◆ Exercise brief ◆
Find "Click the Google" in the material below, then copy that line and every subsequent line to the end, exactly.

◆ Data shown ◆
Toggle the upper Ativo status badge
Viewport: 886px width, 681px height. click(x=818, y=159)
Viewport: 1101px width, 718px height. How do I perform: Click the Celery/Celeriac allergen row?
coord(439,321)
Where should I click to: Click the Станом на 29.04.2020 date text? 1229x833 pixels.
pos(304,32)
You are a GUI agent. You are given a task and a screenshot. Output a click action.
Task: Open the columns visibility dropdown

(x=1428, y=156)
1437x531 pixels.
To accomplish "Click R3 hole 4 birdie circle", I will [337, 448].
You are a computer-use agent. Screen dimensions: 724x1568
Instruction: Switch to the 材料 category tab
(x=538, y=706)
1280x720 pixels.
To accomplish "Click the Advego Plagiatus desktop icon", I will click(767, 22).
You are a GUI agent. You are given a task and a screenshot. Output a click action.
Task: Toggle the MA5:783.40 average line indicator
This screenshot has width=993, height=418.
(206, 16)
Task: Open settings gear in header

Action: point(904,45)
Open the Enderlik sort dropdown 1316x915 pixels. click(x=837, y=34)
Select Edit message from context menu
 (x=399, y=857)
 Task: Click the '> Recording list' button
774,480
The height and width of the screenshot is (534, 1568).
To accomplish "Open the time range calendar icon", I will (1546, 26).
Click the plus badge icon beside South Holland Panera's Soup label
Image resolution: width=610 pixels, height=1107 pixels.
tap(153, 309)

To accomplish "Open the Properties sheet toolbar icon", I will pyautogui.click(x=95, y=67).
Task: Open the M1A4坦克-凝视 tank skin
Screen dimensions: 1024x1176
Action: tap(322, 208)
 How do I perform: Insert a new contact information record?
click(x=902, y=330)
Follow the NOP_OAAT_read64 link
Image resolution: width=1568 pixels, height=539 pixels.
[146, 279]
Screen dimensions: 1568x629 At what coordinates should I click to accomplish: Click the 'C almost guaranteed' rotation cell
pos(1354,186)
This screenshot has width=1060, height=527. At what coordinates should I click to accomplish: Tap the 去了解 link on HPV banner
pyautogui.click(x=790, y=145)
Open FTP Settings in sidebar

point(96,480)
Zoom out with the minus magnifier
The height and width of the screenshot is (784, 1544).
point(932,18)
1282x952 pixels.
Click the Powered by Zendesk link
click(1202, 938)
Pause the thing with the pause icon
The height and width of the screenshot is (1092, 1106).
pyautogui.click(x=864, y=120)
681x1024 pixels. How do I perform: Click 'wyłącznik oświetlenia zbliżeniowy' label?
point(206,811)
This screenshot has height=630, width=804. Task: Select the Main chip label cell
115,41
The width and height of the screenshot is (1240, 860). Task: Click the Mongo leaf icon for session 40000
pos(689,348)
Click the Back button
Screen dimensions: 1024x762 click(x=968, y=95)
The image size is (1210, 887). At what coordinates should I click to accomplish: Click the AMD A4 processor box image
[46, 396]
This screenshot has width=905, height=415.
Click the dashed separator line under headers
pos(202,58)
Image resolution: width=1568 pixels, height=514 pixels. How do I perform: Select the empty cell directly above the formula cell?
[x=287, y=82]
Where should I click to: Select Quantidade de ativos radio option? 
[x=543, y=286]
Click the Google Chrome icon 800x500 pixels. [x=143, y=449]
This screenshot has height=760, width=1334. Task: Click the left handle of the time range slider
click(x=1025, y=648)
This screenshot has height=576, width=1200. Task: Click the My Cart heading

◆ Solution ◆
Click the Google Chrome icon 800x500 pixels. [x=143, y=449]
This screenshot has height=760, width=1334. Task: Click the left handle of the time range slider
click(x=1025, y=648)
This screenshot has height=576, width=1200. Task: Click the My Cart heading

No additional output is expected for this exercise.